Carmichael meanwhile said it was “probably sensible” to roll over the CFP and then have the right to change “what we don’t like”.

However, he said his suspicion was raised when receiving answers from prime minister Theresa May like this one, two weeks ago:

“When we leave the EU we will be leaving the Common Fisheries Policy. As part of the agreement that we need to enter into for the implementation period, obviously this and other issues will be part of that agreement, but when we leave the European Union, we will leave the Common Fisheries Policy.”

Carmichael said it would be a very easy thing to say for the government that fishing would not be negotiable, but they haven’t done so.

“The hesitation from the government is a little bit worrying,” he said, “and it does make me think that they still feel that this is something they could take to the table in term of the negotiations with the EU.

“I said many times during the recent general election that I wanted to see fishing ringfenced in the negotiations, because it always suffers from being traded off for car manufacturers or financial services.”

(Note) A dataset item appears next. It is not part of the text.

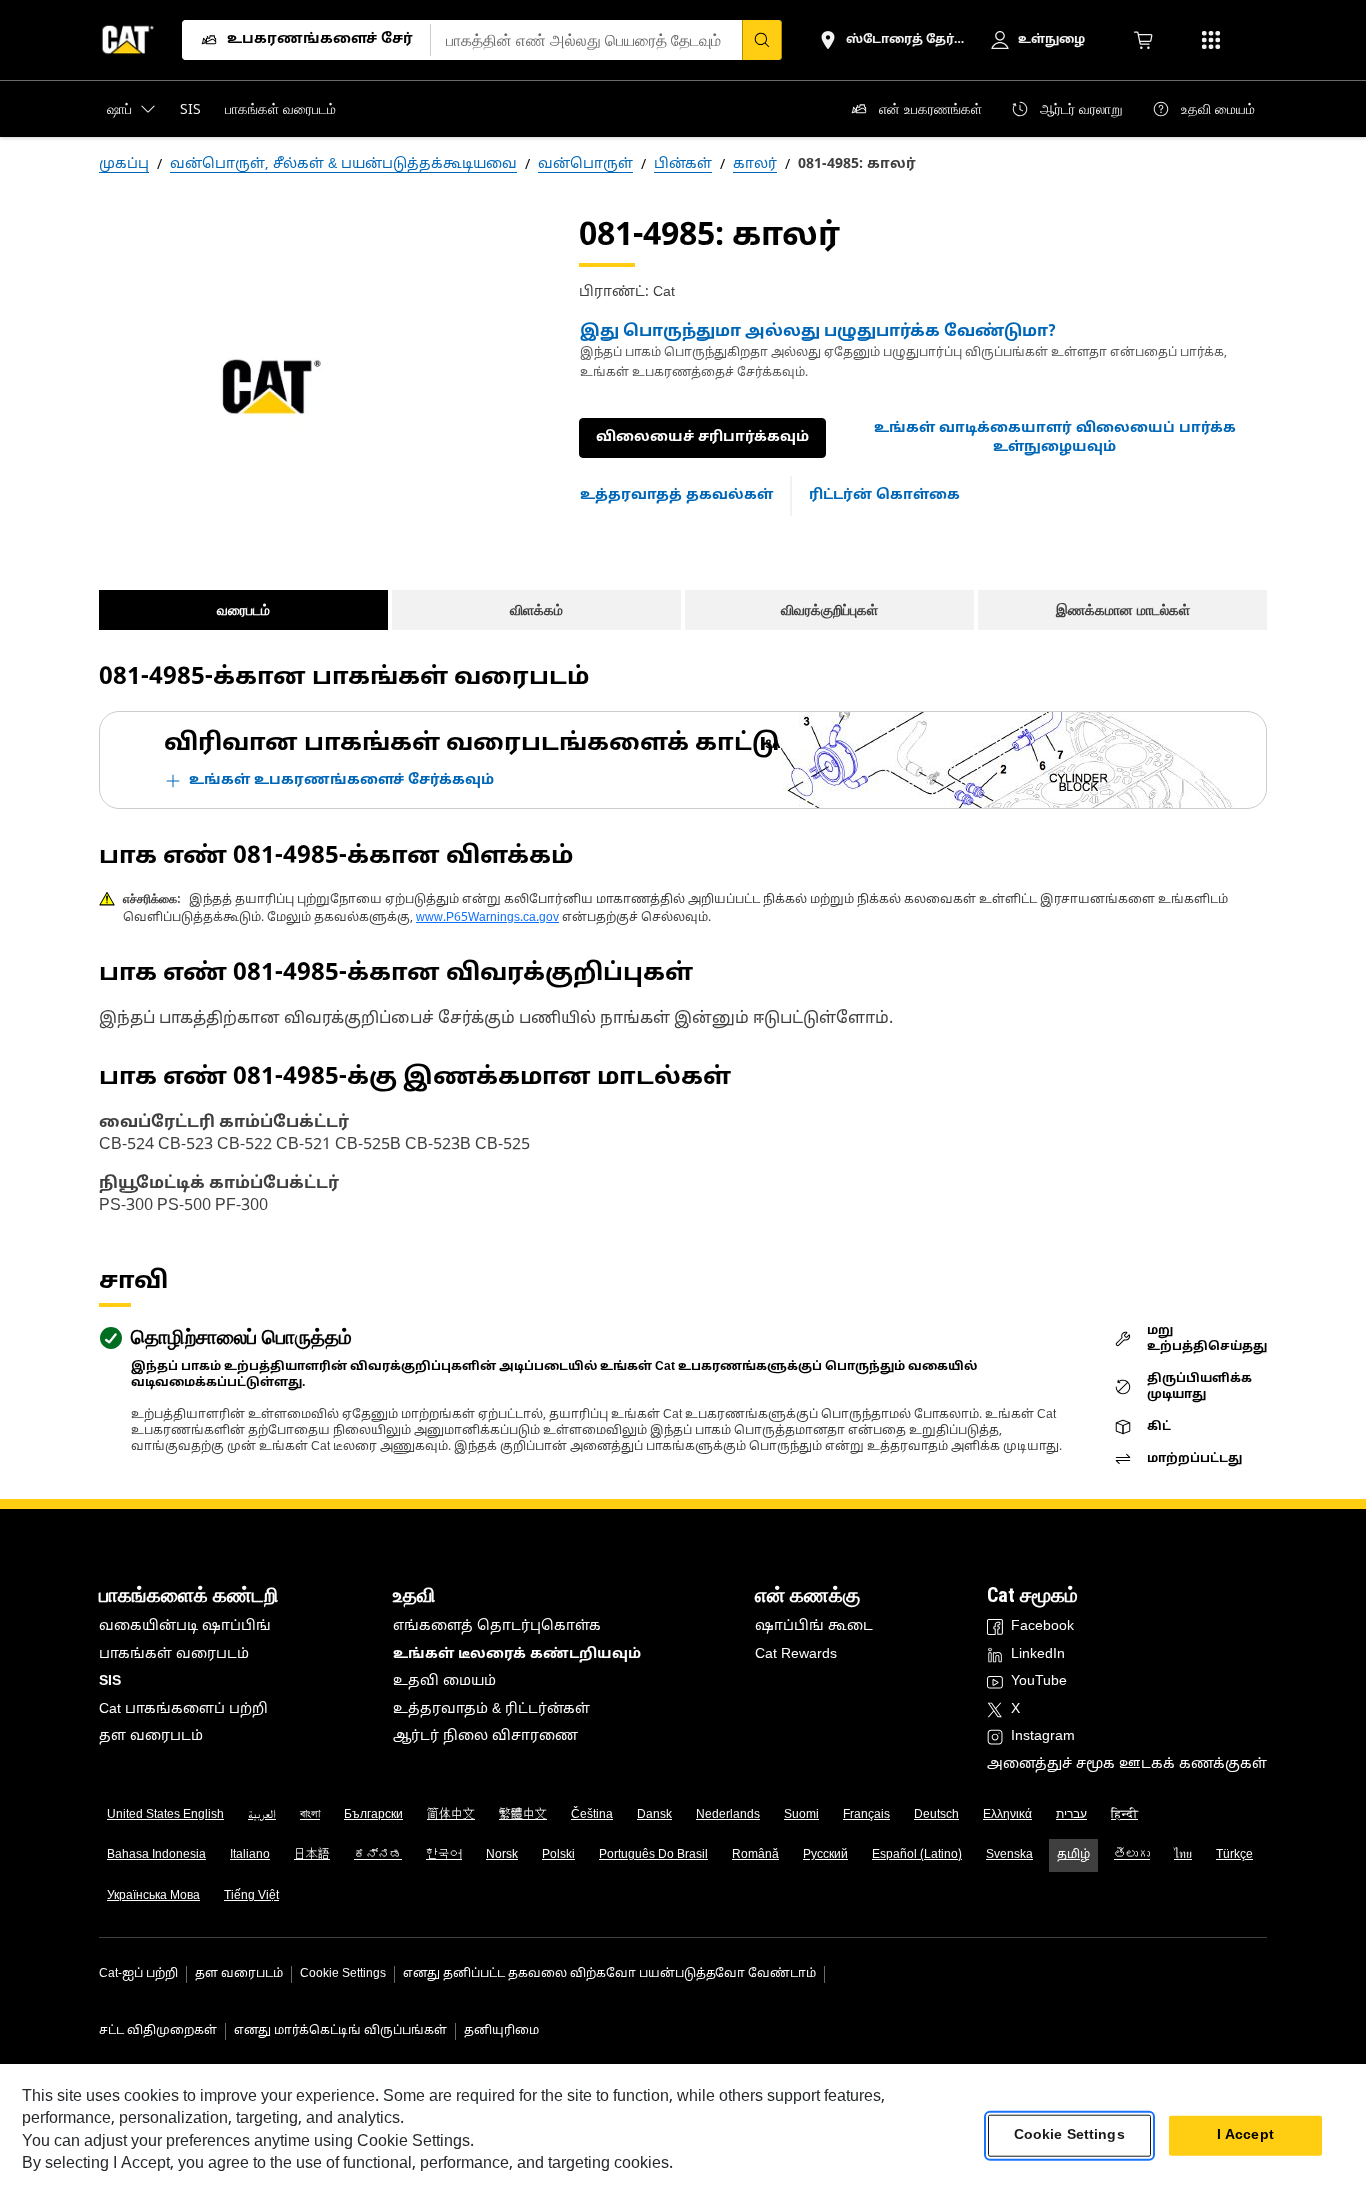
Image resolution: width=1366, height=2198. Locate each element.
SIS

Collins, meanwhile, was more optimistic: “The UK government will introduce a fisheries bill in 2018 before coming out of the EU which will remove two very important pieces of the CFP, and therefore will not be rolled over.

“That is control of access to our waters and the other is the power for the UK to set its own quotas.

“These are the really critical parts, the other parts of the CFP would be desirable to change, but that has to wait until after Brexit because there isn’t the time to do it before.”

This means UK will be able to set its own quotas like other coastal states but fishermen will still have to comply with the EU discards ban as this and hundreds of other CFP regulations will be transferred into domestic law.

“We are satisfied with the UK government’s commitment to regaining control of access to our waters in 2019,” Collins said.

“It will take time to change the great mass of things, but the really important things, we are assured, will be in legislation next year.”